BEGIN SOURCE MATERIAL

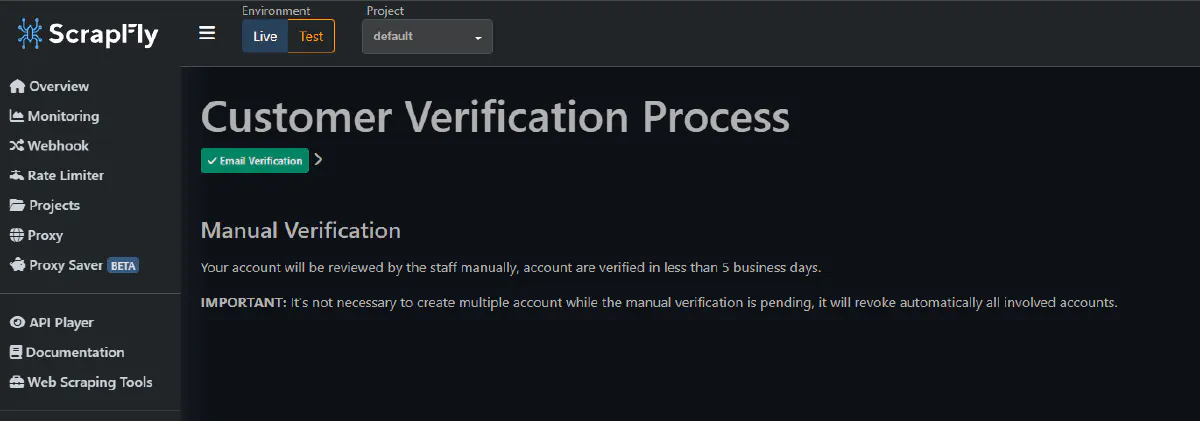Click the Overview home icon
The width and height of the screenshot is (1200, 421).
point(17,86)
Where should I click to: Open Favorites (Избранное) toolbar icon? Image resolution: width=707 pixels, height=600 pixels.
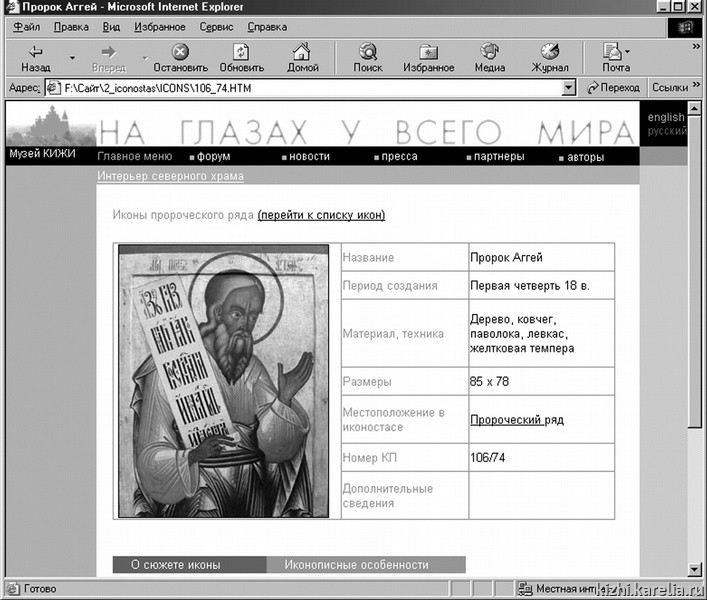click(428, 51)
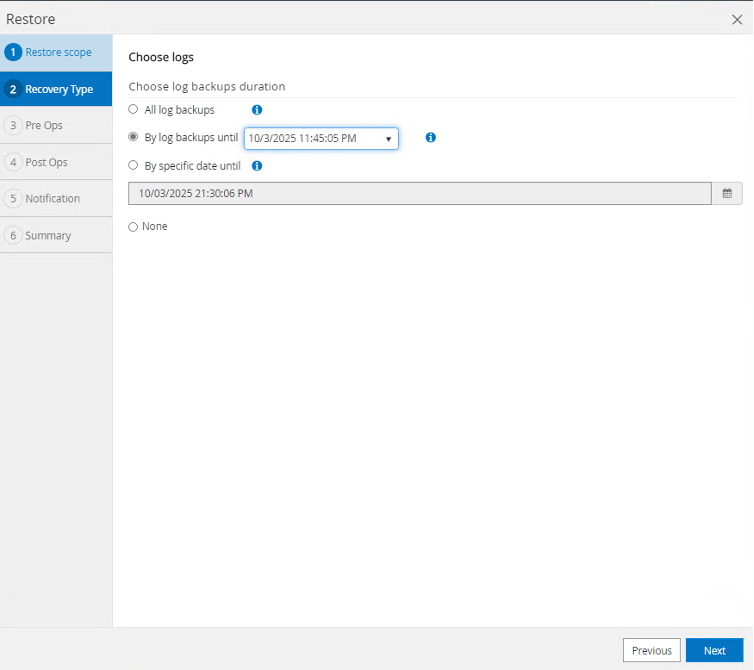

END SOURCE MATERIAL

WRITTEN TASK: Rewrite the material above as a JSON list of strings, with one string for each line and no blank lines. Leave the pictures out.

OUTPUT BELOW:
[
  "Click the Overview home icon",
  "The width and height of the screenshot is (1200, 421).",
  "point(17,86)",
  "Where should I click to: Open Favorites (Избранное) toolbar icon? Image resolution: width=707 pixels, height=600 pixels.",
  "click(428, 51)"
]